Year Ended December 31, 2012 Compared to the Year Ended December 31, 2011

Oil and gas sales. Revenue from oil and gas sales increased $18.4 million during 2012 to $121.8 million, a 18% increase compared to 2011. This increase primarily resulted from an increase in oil production and an increase in realized oil prices. Net oil production for 2012 and 2011 was 1.1 MMbbls and 0.9 MMbbls, respectively. Net gas production for 2012 and 2011 was 5.5 Bcf and 5.0 Bcf, respectively. Additionally, the average realized price per barrel of oil for 2012 and 2011 was $96.02 and $91.53, respectively. The average realized price per Mcf of gas for 2012 and 2011 was $2.78 and $3.98, respectively.

Lease operating expense. Lease operating expense increased 8% to $33.1 million ($16.31 per boe) for 2012 compared to $30.6 million ($17.53 per boe) in 2011. Primarily, lease operating expense increased due to a 16% increase in production. Oil lease operating expense increased slightly on a per barrel basis from $19.19 in 2011 to $19.46 per barrel in 2012. This resulted from higher ad valorem taxes and fuel and power costs associated with moving more liquids throughout the central facility during 2012. Additionally, this increase was offset by lower gas severance taxes due to lower natural gas prices.
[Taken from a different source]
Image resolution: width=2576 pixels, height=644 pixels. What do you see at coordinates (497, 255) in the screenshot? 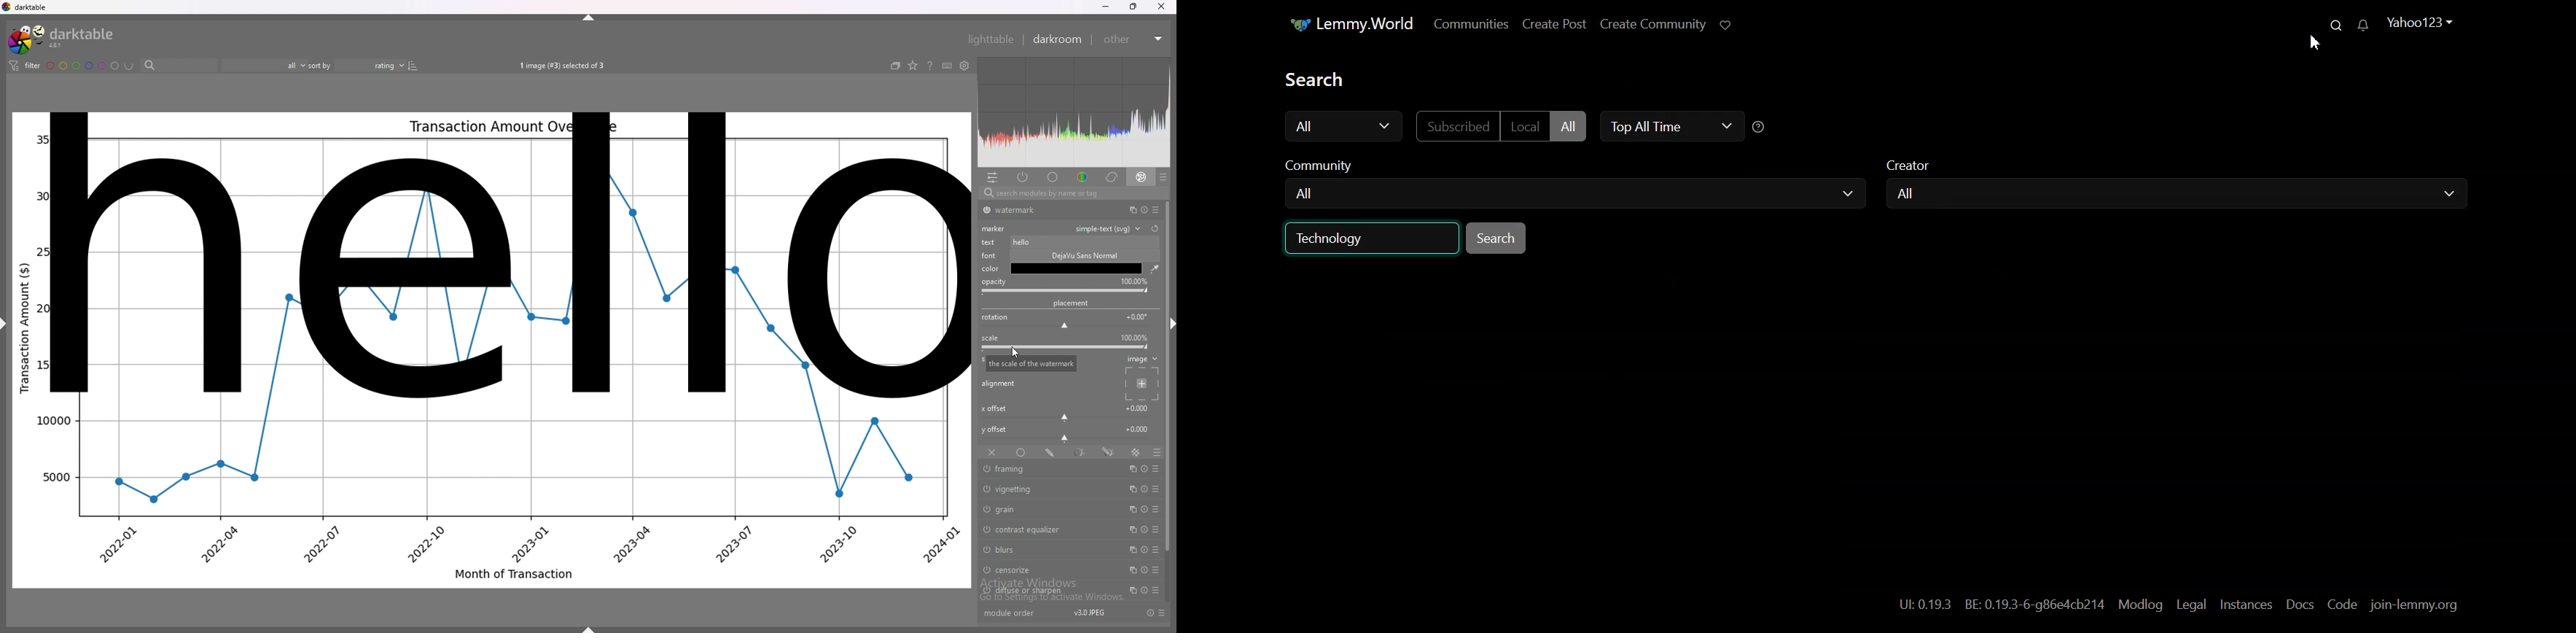
I see `watermarked text` at bounding box center [497, 255].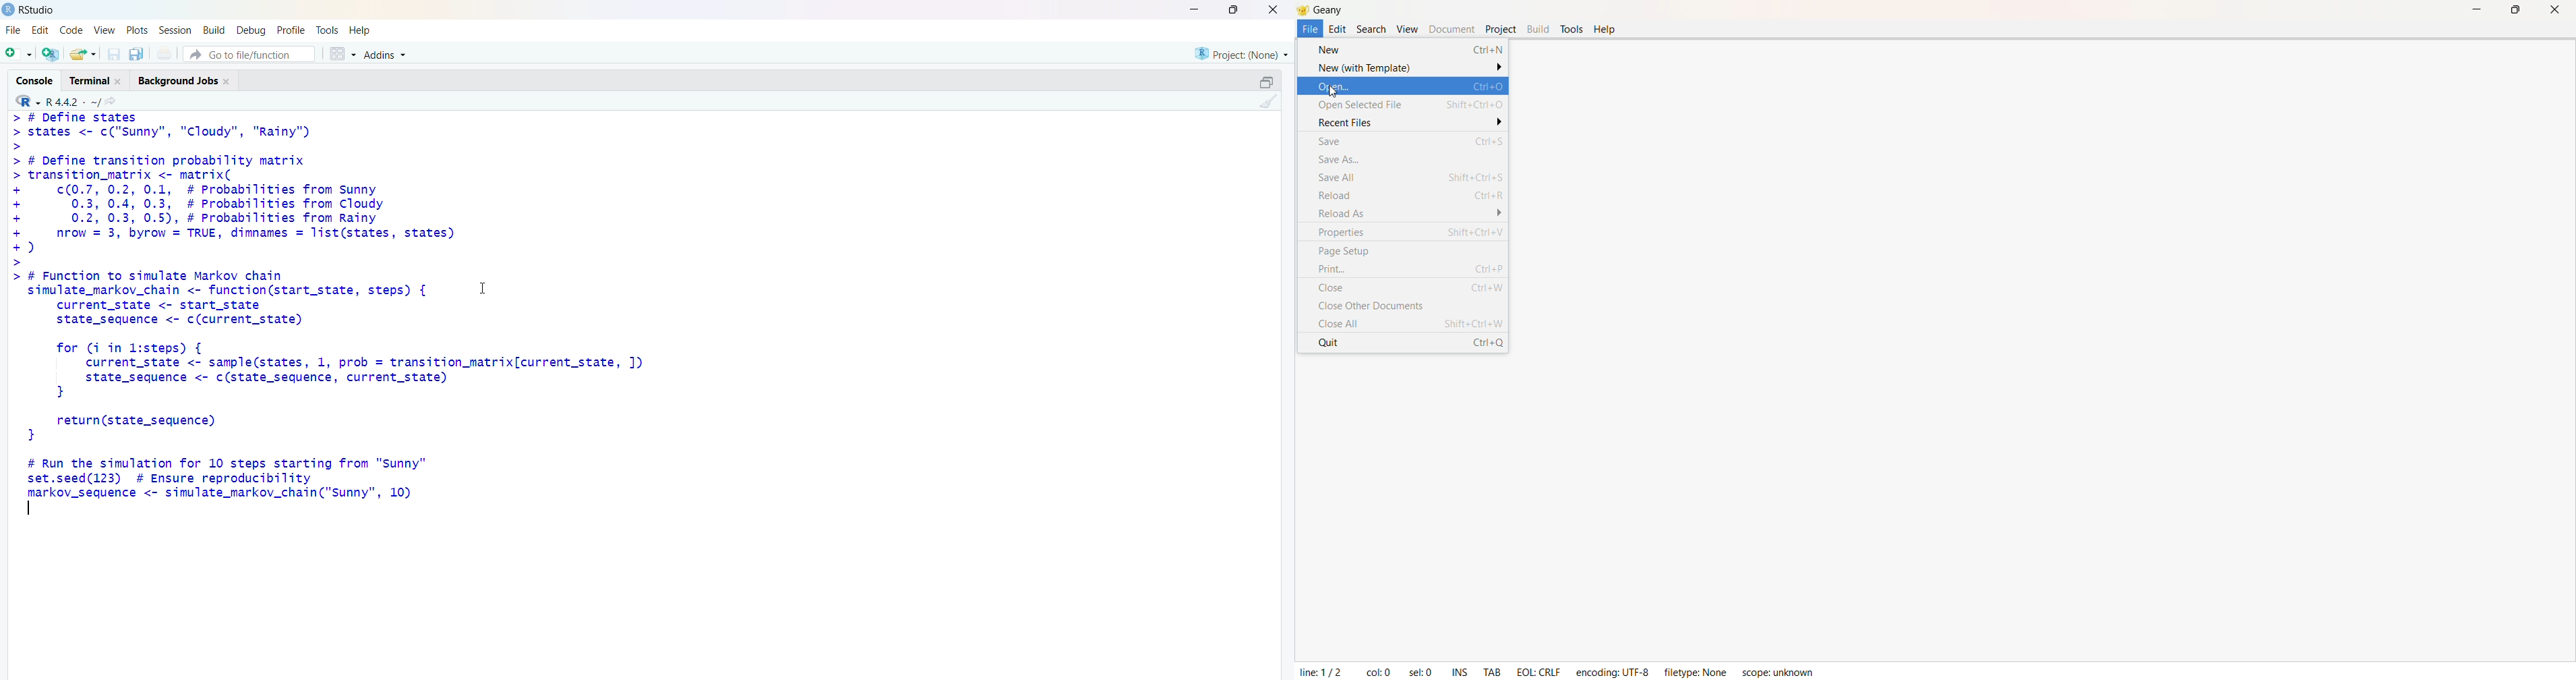 Image resolution: width=2576 pixels, height=700 pixels. I want to click on new script, so click(18, 53).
Depreciation, depletion and amortization. Depreciation, depletion and amortization expense increased $16.7 million for 2012 to $47.2 million, a 55% increase compared to last year. The increase in depletion expense resulted from an increase in the 2012 depletion rate and an increase in production. The 2012 depletion rate increased to $23.26 per boe compared to $17.46 per boe in 2011. The increase in the 2012 depletion rate compared to the 2011 depletion rate on a boe basis reflects a reduction in proved undeveloped gas reserves, due to lower gas prices rendering development uneconomic. Additionally, estimated future development costs and abandonment costs increased from $189 million at December 31, 2011 to $223 million at December 31, 2012.
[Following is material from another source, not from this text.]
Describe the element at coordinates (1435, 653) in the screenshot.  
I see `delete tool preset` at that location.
General and administrative expenses. General and administrative expenses increased $5.0 million in 2012 to $19.8 million, a 34% increase compared to last year. This increase resulted from the severance packages payable to the Company's former Chief Executive Officer and two former Officers totaling $3.5 million ($2.4 million in cash and $1.1 million in non-cash related to the accelerated vesting of stock options). Additionally, consulting expense increased $1.0 million during 2012.